To calibrate the elution window, periodically (every 15 s), the top 6 peaks in an MS1 scan were fragmented, identified via real-time database search (RTS), and assigned precise elution positions. Compressing 24 fractions into a single shot, GoDig still presented robust elution calibration (Fig. 2c; Supplementary Fig. 2j, k). We initially elected to use wider elution windows (~3.5 min) than the experiments targeting 2600 peptides using Lib1 (~0.5 min) for targeting each peptide in Lib24 to account for elution variation across the 24 fractions (Supplementary Fig. 2j, k) used for the libraries, and we allowed ultra-long ion accumulation (up to 2000 ms) to assure successful and accurate quantification.

To evaluate the sensitivity and reproducibility of GoDig when targeting proteins in the Lib24, we selected four categories of proteins and two technical replicates for each category were collected using either GoDig or RTS analyses of the unfractionated sample (RTS1). On average, 94% of targets were quantified across the four categories using GoDig, as opposed to just 29% by RTS1 (Fig. 2d). Despite the significant improvement in sensitivity, the two technical replicates using GoDig had 88% of the proteins quantified reproducibly on average (Fig. 2d), whereas the two RTS1 technical replicates only commonly quantified 17% of the targets, highlighting the notably better reproducibility by GoDig. Comparing quantification of the single-shot data collected by GoDig to the RTS data collected with 24 fractions (RTS24; Supplementary Data 1) revealed a strong correlation with a Spearman ρ = 0.93 (Fig. 2f, g), even though GoDig needed only 1 µg total peptide and a 2-h single-shot run for each 16-plex experiment, whereas RTS24 consumed 100 µg total peptide for fractionation and each of the 24 fractions required a 2-h analysis. Hierarchical clustering with the GoDig-quantified proteins showed clear separation among cell types as expected (Fig. 2e).
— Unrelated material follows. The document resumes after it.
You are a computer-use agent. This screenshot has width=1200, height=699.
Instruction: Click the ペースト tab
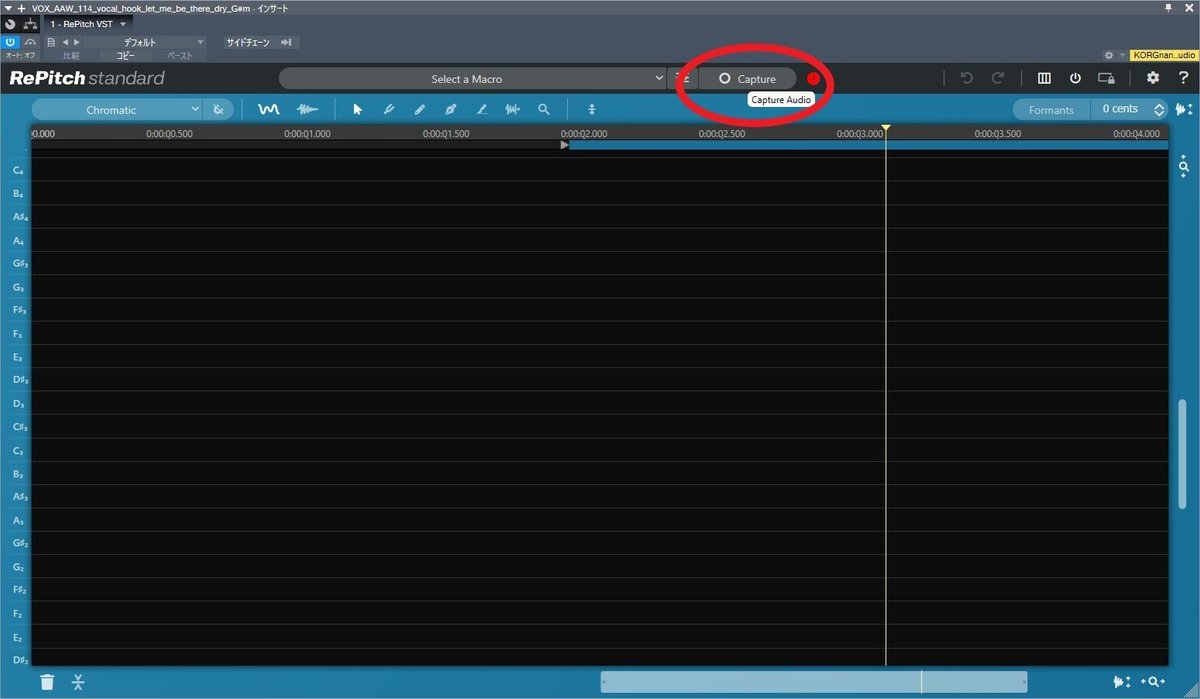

Our larger biological goal is to target entire families and pathways of proteins, which necessitates an evaluation of the number of proteins that can be targeted in a single assay. The number of proteins that can be targeted is limited by the ultra-long signal accumulation times allowed for each individual target to assure proteome-wide sensitivity and accuracy as well as how many targets are concurrently eluting at a certain time point. Having targeted up to 100 proteins (~300 peptides) with widely varying native abundances across the four categories studied, we next sought to evaluate the use of larger lists of proteins. We performed two experiments. Since protein kinases are a popular protein class for expression profiling, we targeted 254 protein kinases using GoDig (Fig. 3a). With a single run, GoDig quantified 216 targets in 2 h, and the total number of quantified kinases increased to 243 (96%) after adding data from four consecutive injections using a close-out functionality to increase sensitivity (Fig. 3b).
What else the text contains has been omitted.